Lula também associou soberania à capacidade do país de proteger seus interesses internos. “Um país soberano é aquele capaz de defender seu território, suas fronteiras, seu meio ambiente, suas riquezas e seu povo de quaisquer interesses estrangeiros”.
Na mesma fala, o presidente relacionou independência nacional à criação de oportunidades para a população. “Um país soberano é aquele capaz de criar as oportunidades que seu povo precisa para conquistar a própria independência”, disse o presidente.
Governo leva combate ao feminicídio e Copa do Mundo Feminina ao desfile
O enfrentamento à violência contra as mulheres também ocupa espaço na programação deste ano. O governo destaca medidas como a criação do Cadastro Nacional de Agressores e o afastamento do agressor do lar.
As iniciativas integram as ações do Pacto Brasil entre os Três Poderes para o enfrentamento do feminicídio. O governo apresentou os projetos durante uma cerimônia no Palácio do Planalto que marcou os 100 dias do pacto.
A Copa do Mundo Feminina de 2027 também recebe homenagem durante o desfile. O Brasil sediará a competição entre 24 de junho e 25 de julho de 2027. O torneio marcará a primeira realização de uma Copa do Mundo Feminina em um país da América do Sul.

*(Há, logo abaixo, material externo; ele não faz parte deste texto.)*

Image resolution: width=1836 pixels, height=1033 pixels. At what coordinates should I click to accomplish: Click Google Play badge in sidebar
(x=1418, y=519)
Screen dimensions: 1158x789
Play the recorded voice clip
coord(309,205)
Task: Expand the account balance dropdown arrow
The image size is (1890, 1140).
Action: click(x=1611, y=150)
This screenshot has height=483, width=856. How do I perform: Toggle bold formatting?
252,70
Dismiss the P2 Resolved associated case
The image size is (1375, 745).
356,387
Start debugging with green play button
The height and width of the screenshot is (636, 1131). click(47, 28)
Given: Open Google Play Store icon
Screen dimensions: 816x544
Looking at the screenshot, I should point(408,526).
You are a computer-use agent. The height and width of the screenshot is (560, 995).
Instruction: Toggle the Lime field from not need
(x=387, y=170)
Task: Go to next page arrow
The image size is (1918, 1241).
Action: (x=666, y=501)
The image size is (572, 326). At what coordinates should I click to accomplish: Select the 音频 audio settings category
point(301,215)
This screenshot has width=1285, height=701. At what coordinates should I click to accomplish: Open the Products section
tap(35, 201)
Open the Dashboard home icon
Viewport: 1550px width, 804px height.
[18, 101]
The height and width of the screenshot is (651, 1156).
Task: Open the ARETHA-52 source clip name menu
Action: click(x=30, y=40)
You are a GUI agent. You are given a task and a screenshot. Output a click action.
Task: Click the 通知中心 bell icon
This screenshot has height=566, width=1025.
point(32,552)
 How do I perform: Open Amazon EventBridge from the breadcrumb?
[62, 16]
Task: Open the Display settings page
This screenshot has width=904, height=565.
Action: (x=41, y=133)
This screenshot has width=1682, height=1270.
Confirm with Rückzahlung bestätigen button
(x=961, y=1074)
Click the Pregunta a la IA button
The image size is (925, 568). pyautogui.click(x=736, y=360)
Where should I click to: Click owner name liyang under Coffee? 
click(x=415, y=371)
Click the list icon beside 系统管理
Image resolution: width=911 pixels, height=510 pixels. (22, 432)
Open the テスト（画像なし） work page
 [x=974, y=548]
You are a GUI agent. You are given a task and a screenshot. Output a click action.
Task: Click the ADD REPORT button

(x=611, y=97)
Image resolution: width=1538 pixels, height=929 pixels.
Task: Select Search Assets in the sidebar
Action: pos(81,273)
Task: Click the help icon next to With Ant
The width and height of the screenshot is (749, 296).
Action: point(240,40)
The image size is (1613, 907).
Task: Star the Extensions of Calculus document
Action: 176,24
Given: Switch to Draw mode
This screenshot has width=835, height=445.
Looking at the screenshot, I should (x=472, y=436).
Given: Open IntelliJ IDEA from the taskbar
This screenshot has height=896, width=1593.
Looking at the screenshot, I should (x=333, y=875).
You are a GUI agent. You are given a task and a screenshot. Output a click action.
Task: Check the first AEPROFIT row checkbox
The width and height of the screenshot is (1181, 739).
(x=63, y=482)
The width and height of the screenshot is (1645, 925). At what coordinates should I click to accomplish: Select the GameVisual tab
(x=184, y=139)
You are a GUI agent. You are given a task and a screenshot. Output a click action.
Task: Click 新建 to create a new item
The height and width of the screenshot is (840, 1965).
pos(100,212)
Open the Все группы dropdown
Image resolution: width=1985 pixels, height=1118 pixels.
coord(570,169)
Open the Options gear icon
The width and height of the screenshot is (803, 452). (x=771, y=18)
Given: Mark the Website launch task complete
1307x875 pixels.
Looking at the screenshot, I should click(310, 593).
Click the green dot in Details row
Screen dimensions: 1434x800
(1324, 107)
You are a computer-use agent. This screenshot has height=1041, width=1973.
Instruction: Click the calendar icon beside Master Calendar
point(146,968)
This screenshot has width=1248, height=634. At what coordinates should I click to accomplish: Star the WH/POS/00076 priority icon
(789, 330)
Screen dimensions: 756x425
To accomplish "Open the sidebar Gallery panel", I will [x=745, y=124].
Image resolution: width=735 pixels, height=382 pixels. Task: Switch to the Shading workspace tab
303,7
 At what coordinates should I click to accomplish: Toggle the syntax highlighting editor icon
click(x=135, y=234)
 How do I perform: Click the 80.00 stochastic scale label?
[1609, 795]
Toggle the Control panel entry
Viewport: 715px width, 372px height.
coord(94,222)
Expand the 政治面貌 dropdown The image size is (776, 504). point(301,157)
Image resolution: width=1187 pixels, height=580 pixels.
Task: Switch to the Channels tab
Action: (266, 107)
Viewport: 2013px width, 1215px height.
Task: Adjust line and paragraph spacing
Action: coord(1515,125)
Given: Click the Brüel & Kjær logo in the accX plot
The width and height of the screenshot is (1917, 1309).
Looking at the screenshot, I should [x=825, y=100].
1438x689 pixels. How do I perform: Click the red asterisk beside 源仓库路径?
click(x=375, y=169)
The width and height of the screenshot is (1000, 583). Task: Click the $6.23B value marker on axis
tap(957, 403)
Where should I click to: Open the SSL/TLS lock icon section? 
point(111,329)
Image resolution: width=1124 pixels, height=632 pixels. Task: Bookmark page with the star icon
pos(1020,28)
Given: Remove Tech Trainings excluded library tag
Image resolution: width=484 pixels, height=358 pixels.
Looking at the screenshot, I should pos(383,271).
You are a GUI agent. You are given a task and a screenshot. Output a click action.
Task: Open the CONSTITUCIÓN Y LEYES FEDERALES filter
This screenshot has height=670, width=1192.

Planalto tenta evitar questionamentos eleitorais
O governo também adotou cuidados jurídicos para a organização da cerimônia. A Presidência submeteu os preparativos à Advocacia-Geral da União (AGU), comandada por Jorge Messias.
A medida busca reduzir o risco de questionamentos na Justiça Eleitoral sobre eventual uso político do evento. A preocupação ganhou força porque Lula e Alckmin disputam a reeleição.
Nesse contexto, ministros e aliados do presidente devem evitar símbolos associados ao PT. Entre eles, aparecem o número 13 e elementos visuais ligados à identidade do partido.
A Secretaria-Geral da Presidência, a Secretaria de Comunicação Social da Presidência (Secom) e o Gabinete de Segurança Institucional (GSI) coordenam a organização do desfile.
7 de Setembro já gerou condenação eleitoral
O Tribunal Superior Eleitoral (TSE) já analisou o uso político das comemorações de 7 de Setembro.
Em 2023, a Corte condenou Jair Bolsonaro por abuso de poder político e econômico durante as celebrações do Bicentenário da Independência, realizadas em 2022.
A decisão também atingiu Walter Braga Netto, candidato a vice na chapa. O TSE declarou a inelegibilidade dos dois por oito anos, com efeitos até 2030.